Federation Security Services Guide › Federation Security Services Overview › Solutions for Federation Use Cases › Solution 13: SAML 2.0 SSO with Dynamic Account Linking at the SP › Configure SAML 2.0 SSO with Dynamic Account Linking at the SP

Configure SAML 2.0 SSO with Dynamic Account Linking at the SP

You need to configure several components at the Service Provider to enable SAML 2.0 single sign-on with dynamic account linking:

• AllowCreate feature--enables the creation of attributes in an existing user store
• Redirect URL--sends the user to the linkaccount.jsp file when authentication fails. This URL is protected by an authentication scheme that prompts the user to log in so a SiteMinder session is created.
• Post Preservation at the Web Agent--must be enabled at the Service Provider Web Agent
• Search Specification-- indicates which attribute will be replaced by the NameID from the assertion.

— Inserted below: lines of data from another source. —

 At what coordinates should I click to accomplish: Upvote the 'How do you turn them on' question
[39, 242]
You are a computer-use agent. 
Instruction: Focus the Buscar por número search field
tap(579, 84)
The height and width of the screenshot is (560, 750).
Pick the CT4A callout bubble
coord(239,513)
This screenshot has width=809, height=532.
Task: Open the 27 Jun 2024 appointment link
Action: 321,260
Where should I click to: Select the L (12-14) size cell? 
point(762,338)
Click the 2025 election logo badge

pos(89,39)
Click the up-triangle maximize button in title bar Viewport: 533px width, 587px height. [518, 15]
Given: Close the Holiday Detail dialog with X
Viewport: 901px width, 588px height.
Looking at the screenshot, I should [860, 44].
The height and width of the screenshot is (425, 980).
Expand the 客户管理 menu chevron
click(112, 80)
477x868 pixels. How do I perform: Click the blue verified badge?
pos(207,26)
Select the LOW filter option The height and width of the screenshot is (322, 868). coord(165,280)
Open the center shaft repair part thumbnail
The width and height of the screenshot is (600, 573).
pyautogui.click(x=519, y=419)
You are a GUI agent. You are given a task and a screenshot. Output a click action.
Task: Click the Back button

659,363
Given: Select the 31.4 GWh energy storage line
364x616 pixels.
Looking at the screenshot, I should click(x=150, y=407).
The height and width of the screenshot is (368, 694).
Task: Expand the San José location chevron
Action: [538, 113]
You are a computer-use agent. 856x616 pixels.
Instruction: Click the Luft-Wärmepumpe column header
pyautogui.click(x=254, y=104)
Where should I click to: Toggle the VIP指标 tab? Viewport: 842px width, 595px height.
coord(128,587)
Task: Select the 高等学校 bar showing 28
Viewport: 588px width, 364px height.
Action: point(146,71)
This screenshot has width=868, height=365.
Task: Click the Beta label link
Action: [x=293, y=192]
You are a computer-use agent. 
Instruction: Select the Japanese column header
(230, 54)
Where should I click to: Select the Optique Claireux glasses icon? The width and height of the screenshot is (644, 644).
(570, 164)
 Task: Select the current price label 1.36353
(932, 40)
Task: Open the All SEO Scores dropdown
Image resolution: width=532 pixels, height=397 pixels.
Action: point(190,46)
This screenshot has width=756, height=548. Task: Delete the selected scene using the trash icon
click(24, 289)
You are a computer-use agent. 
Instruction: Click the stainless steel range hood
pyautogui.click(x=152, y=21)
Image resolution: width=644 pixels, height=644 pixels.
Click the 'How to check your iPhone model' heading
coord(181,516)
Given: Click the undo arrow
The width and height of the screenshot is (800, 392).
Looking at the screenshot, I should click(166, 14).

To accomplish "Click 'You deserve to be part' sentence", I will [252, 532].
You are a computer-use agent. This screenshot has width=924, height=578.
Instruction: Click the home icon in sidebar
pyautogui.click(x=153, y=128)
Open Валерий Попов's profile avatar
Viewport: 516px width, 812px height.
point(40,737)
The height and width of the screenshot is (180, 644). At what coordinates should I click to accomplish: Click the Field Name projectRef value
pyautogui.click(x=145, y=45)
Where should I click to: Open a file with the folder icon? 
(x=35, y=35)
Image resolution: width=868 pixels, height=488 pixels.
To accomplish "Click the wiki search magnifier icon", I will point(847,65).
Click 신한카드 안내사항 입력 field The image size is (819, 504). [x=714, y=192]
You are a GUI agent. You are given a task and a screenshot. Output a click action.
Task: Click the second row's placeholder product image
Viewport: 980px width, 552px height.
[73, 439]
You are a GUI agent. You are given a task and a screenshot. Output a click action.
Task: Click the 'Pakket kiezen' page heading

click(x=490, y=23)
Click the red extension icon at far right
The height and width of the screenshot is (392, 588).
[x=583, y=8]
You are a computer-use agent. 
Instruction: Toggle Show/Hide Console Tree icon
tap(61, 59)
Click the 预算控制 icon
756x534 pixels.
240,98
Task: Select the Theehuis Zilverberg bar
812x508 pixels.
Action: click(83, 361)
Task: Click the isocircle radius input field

To enable dynamic account linking for POST or Artifact single sign-on, configure the following at the Service Provider

1. For the linkaccount.jsp file, do the following:
   • (Optional) Customize the linkaccount.jsp file to provide a custom user experience when the user is redirected after a failed authentication attempt. This file must POST the accountlinking and samlresponse parameters back to the Assertion Consumer Service URL. Note that accountlinking must be set to yes (accountlinking=yes).

     The default location for this file is http://sp_home/affwebservices/public/.

   • Protect the linkaccount.jsp file with a SiteMinder forms authentication scheme, which supports POST-Preservation. Using a scheme that supports POST preservation is necessary because the SAML response that contains the assertion is posted to the Assertion Consumer Service after the user has logged in locally at the Service Provider. The SAML response POST data needs to be preserved during the entire local authentication process.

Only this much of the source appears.